When I thought enough cement was ready for the first pour, I rolled the thing into the pit. It fell down and I heard the cracking of its bones as it hit the three feet of set cement I had already poured down and set to dry days before. I looked down to see it lying there in the middle of the pit, like a sign to me that this is what needed to be done. It stared up at me. It was at this point it began to plea, begging for its life. No, that's wrong. Begging for its life would imply that the thing was alive, that thing that looked like Death. No, I suppose it was just pleading for continued freedom, freedom for more victims.
It cried. It tried to scream for help that would not come. I poured the first batch of cement onto it and it tried to struggle but too many of its bones were broken and it could only writhe in agony.
It was when it began to weep stop, stop, stop! that I began to cry. But I kept going. As the cement finally covered his face, his last words to me, to anyone were "Please, please, please."
For one final second, the last second I saw his face, he stopped being the skeletal nightmare and went back to the face he showed the rest of the world. I breathed a sigh of relief that I would never see its face again. I wept deeper than before, not out of the horror of the required act I was committing, but out of pure and utter relief. That thing that looked like Death would never touch another person again. I had given the thing that would never die a grave anyway.
I kept going, kept pouring more and more cement until that thing was covered in at least five feet of it and then I watched. I waited three days for the cement to dry, to make sure that the thing didn't come out. I didn't hear any screaming, for you need air to scream you know. When the cement had completely hardened, I finished it by filling what was left of the hole with gravel, than regular dirt. I removed the equipment, drove back home and took a long, long shower. After that shower, I finally felt clean, clean of all that creature was and what it had done to me.

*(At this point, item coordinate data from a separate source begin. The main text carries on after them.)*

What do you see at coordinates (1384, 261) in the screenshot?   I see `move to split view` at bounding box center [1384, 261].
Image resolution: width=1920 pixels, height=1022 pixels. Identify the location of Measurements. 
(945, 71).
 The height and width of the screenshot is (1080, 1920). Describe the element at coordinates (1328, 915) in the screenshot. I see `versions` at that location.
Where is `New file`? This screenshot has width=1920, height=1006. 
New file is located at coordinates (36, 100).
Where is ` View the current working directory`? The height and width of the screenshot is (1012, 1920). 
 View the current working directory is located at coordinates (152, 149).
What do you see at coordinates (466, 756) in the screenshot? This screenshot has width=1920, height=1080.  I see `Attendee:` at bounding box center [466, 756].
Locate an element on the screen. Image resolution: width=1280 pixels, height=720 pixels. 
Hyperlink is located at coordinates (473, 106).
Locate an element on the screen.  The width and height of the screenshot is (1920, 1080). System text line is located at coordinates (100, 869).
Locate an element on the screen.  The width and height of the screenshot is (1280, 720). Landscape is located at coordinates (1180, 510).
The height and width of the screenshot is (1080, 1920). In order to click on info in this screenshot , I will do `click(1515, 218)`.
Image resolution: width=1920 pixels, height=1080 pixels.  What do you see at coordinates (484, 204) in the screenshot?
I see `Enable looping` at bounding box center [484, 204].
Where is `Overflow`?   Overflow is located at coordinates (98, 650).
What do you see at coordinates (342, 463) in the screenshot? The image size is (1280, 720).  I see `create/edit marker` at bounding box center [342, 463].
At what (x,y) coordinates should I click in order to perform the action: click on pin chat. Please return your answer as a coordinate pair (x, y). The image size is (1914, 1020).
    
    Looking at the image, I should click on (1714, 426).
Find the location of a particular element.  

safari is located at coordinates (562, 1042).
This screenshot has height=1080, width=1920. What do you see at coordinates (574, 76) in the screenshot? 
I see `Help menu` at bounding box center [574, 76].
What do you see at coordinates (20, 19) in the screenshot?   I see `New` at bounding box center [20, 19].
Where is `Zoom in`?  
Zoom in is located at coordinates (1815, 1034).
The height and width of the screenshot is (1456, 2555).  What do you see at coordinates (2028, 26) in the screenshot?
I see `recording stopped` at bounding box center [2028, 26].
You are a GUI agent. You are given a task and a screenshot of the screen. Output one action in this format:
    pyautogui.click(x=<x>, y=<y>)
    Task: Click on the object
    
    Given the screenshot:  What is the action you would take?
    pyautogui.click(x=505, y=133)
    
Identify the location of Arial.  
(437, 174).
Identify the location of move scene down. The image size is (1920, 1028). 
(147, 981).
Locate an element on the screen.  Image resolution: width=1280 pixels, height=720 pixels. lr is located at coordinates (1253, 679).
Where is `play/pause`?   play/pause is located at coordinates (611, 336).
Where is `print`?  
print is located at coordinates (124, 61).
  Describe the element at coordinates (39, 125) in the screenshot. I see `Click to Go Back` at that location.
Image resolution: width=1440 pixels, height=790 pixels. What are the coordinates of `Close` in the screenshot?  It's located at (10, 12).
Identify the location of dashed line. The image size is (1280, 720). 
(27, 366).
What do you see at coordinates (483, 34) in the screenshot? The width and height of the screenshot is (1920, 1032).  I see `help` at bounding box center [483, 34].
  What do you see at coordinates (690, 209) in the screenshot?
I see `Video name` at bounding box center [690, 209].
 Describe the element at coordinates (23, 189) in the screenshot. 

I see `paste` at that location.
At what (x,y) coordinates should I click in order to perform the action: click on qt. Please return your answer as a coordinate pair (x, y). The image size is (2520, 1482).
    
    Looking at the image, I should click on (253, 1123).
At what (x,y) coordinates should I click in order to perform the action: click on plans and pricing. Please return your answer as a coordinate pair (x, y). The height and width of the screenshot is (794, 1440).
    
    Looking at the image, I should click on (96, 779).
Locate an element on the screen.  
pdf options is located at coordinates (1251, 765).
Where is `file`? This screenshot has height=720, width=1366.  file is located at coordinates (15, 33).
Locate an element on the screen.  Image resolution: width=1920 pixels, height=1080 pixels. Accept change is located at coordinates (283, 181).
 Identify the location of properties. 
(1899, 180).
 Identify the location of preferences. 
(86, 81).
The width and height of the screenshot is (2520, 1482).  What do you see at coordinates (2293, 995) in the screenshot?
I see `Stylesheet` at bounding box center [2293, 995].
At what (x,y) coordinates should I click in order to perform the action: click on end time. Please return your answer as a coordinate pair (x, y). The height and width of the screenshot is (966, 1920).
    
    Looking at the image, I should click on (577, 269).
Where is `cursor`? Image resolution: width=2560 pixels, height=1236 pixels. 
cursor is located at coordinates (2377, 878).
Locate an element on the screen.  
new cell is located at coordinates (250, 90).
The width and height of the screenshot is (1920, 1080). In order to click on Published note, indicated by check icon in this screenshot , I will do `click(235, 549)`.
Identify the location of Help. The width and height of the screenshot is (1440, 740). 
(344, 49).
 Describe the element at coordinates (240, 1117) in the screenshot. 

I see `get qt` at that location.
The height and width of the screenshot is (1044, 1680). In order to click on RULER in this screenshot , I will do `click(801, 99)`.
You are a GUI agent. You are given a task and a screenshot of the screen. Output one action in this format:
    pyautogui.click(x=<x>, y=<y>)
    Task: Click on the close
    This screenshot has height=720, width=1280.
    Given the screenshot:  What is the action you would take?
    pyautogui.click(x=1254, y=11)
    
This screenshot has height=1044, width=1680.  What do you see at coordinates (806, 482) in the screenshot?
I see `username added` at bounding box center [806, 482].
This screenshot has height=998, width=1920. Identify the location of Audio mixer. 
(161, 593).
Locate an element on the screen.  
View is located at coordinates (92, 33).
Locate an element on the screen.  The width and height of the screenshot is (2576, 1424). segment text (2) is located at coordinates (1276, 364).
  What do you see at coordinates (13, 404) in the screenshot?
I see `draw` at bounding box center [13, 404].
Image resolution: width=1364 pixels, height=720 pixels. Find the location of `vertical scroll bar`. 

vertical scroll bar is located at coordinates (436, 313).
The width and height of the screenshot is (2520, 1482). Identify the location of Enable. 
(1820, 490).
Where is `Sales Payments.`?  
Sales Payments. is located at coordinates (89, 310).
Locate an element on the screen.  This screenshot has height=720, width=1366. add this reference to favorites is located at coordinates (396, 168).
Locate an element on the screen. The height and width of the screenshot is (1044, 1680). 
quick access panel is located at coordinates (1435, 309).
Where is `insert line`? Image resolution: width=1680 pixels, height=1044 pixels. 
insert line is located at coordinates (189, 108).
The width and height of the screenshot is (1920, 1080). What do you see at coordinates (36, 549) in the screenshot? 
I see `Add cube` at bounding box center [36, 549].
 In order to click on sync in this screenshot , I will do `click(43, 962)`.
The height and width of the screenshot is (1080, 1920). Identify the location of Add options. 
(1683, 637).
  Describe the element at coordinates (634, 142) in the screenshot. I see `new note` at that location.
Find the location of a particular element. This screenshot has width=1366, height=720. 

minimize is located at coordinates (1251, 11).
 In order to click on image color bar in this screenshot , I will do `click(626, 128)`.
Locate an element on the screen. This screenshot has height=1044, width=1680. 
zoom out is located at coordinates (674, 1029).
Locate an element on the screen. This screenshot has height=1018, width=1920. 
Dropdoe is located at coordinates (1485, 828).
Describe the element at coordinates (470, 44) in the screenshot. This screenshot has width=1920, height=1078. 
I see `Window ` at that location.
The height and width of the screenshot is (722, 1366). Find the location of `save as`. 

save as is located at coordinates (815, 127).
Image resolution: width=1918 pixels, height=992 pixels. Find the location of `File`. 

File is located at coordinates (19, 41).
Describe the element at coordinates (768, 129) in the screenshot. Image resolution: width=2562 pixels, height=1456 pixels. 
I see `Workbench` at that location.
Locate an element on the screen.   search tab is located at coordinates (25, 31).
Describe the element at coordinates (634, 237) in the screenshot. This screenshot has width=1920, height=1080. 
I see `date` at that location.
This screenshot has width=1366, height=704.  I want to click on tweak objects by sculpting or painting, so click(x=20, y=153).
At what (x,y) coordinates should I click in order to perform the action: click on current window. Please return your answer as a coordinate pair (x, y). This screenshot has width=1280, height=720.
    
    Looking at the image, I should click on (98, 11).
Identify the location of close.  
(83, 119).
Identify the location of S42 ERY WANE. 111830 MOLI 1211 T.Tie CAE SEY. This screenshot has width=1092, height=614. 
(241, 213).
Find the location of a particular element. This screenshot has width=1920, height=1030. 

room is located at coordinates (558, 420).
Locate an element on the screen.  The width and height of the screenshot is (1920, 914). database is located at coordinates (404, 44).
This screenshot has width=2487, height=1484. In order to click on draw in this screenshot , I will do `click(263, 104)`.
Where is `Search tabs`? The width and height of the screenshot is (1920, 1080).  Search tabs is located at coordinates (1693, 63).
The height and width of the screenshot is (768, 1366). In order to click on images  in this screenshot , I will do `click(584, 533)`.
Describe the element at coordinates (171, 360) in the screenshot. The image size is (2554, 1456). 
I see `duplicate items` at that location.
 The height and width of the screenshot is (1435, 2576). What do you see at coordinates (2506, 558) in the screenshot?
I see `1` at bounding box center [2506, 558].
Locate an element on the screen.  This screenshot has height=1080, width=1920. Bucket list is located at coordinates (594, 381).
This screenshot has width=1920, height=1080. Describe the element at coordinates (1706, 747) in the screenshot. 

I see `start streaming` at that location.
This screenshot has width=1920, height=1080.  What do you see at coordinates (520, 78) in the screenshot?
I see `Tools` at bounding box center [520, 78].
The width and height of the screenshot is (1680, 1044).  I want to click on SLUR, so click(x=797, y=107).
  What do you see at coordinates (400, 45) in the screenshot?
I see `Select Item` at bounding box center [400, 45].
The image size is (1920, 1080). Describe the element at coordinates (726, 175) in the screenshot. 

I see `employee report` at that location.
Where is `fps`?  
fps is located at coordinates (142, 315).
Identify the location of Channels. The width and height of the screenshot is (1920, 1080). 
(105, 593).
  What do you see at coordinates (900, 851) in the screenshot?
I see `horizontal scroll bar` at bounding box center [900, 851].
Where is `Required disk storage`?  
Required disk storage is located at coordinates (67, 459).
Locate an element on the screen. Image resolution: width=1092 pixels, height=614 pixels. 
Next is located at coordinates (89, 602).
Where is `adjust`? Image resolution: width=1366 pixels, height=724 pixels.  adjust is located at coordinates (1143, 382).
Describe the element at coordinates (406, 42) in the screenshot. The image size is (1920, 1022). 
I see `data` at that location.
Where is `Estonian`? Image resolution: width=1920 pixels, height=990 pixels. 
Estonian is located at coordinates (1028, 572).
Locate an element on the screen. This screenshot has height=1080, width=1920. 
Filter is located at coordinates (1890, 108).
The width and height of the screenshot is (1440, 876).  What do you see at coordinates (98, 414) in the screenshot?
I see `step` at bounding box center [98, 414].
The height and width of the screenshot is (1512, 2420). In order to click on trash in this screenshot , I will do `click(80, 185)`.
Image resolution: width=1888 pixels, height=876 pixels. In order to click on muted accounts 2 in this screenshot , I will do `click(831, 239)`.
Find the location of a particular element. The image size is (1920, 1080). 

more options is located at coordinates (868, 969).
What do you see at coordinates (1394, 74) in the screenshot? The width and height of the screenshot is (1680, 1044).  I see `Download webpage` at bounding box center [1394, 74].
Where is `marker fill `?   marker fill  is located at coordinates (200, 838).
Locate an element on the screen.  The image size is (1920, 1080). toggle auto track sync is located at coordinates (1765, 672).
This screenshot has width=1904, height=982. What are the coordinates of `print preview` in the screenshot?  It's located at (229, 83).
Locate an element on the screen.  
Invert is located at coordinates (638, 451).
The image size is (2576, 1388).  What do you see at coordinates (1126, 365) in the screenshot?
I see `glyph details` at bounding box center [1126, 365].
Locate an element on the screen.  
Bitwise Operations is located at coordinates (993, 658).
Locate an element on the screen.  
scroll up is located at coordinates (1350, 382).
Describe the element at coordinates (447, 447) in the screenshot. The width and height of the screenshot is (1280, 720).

The land I had buried that thing in was part of a protected area, a wildlife preserve, and while that had made it more risky that I would have been caught doing that deed, it also meant that no one was going to build over that land, no one would ever dig it up and find that concrete block. It took a couple more days of work to finish it all, getting rid of the equipment, of any loose ends, but once that was all done, that was it. I saw on the news that there was a car bombing reported where I had left the jeep, but thankfully no one was hurt and there didn't appear to be any link back to me.
It took me a little longer, but I finally got my life back together. I convinced most of my friends that my odd behavior was the result of a bizarre depression kicked off by my stepmother's death, and most of them understood. I made up some story to my Dad about my mother telling me a lie about him that I had only recently realized was not true, and we were able to get our relationship back on track. I did lose some friends permanently and that's always made me a little sad, but I know I did the right thing. I got another job, a better job and began dating again. I still take out the glasses once in a while, not as often as before, but I do so I suppose to keep an eye out for others like that thing. What I'll do if I find another, I'm not sure, but I wear the glasses all the same.
I couldn't kill whatever that thing was, but I've at least stopped it. I know it can't hurt anyone anymore, that thing that looked like Death. It's buried in stone, unable to move, trapped forever or something close to that. In this strange world where Earth is being attacked (at least) twice a year by aliens and monsters and things inhuman, I've defeated at least one evil in this world, that thing that looked like Death, and I'm proud of what I've done, even if I can never tell another soul.
And best of all, I can sleep again, and I sleep well, knowing I've done something good.